* **What the task asks**
Rewrite everything from the first of the lines down to the line containing "Action: pos(46,373)", changing "GUI agent" to "screen assistant" and leaving all else as it stands.

* **Stored items from a collection**

------------------------

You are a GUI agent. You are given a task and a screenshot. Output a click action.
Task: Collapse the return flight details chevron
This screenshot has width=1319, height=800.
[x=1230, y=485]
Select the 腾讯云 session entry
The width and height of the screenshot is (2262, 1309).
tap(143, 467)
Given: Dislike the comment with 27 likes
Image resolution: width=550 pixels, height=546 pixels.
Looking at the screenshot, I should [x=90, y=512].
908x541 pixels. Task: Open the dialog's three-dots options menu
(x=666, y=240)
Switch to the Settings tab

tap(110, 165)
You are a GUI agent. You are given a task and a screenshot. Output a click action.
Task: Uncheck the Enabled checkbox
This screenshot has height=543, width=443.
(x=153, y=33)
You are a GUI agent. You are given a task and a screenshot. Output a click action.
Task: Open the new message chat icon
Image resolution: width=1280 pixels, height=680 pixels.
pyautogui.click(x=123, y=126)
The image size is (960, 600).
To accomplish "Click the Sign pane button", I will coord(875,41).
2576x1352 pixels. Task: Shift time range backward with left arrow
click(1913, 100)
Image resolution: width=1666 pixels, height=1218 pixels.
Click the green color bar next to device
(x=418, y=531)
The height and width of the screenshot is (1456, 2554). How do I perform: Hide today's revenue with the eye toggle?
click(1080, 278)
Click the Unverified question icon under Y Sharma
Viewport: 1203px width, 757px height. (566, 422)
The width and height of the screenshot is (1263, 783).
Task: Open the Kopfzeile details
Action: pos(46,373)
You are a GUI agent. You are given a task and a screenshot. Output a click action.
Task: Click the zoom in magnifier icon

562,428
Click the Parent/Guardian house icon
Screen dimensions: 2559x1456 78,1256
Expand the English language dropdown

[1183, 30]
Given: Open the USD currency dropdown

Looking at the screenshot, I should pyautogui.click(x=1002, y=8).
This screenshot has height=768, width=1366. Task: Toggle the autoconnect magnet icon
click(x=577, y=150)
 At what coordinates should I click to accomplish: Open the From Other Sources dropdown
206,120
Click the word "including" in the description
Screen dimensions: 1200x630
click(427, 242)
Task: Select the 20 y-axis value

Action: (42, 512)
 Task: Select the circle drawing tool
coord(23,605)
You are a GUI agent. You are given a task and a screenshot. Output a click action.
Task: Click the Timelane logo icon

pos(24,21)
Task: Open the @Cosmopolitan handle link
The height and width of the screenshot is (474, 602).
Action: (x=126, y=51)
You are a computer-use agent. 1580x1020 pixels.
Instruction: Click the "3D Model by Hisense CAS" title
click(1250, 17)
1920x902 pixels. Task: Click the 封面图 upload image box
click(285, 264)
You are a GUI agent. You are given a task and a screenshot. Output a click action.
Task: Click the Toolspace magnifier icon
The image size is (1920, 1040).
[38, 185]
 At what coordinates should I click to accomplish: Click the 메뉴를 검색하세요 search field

------------------------

* **Full response**
You are a screen assistant. You are given a task and a screenshot. Output a click action.
Task: Collapse the return flight details chevron
This screenshot has width=1319, height=800.
[x=1230, y=485]
Select the 腾讯云 session entry
The width and height of the screenshot is (2262, 1309).
tap(143, 467)
Given: Dislike the comment with 27 likes
Image resolution: width=550 pixels, height=546 pixels.
Looking at the screenshot, I should [x=90, y=512].
908x541 pixels. Task: Open the dialog's three-dots options menu
(x=666, y=240)
Switch to the Settings tab

tap(110, 165)
You are a screen assistant. You are given a task and a screenshot. Output a click action.
Task: Uncheck the Enabled checkbox
This screenshot has height=543, width=443.
(x=153, y=33)
You are a screen assistant. You are given a task and a screenshot. Output a click action.
Task: Open the new message chat icon
Image resolution: width=1280 pixels, height=680 pixels.
pyautogui.click(x=123, y=126)
The image size is (960, 600).
To accomplish "Click the Sign pane button", I will coord(875,41).
2576x1352 pixels. Task: Shift time range backward with left arrow
click(1913, 100)
Image resolution: width=1666 pixels, height=1218 pixels.
Click the green color bar next to device
(x=418, y=531)
The height and width of the screenshot is (1456, 2554). How do I perform: Hide today's revenue with the eye toggle?
click(1080, 278)
Click the Unverified question icon under Y Sharma
Viewport: 1203px width, 757px height. (566, 422)
The width and height of the screenshot is (1263, 783).
Task: Open the Kopfzeile details
Action: pos(46,373)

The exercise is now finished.